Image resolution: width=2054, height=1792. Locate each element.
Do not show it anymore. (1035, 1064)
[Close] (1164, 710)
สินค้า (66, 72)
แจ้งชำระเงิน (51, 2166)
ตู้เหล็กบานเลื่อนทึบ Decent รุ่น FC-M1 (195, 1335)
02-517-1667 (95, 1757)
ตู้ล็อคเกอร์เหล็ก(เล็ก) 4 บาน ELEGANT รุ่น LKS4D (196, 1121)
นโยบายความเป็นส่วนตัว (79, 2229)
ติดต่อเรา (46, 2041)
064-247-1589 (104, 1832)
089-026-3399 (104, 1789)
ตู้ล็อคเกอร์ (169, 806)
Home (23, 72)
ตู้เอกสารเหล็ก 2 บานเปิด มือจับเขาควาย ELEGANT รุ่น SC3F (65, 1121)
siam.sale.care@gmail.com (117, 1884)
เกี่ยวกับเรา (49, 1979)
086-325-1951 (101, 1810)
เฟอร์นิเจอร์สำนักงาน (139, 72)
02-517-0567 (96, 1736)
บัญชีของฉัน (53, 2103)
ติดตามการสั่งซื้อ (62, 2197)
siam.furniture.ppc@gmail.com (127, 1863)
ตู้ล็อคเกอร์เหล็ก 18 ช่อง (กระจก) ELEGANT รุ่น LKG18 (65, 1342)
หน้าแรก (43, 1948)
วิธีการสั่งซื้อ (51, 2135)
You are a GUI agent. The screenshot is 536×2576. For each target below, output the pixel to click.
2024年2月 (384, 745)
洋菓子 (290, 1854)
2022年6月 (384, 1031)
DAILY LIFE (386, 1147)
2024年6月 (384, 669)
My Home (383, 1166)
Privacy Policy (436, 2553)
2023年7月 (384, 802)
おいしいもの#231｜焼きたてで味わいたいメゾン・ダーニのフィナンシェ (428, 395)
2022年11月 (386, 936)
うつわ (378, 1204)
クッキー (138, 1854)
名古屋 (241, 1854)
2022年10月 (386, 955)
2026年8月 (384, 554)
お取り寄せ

○ ○ ○ ○ ○ ○ ○

Problem to solve
Go through the listing above and find each line containing the string "siam"; copy those lines.

Response
siam.sale.care@gmail.com (117, 1884)
siam.furniture.ppc@gmail.com (127, 1863)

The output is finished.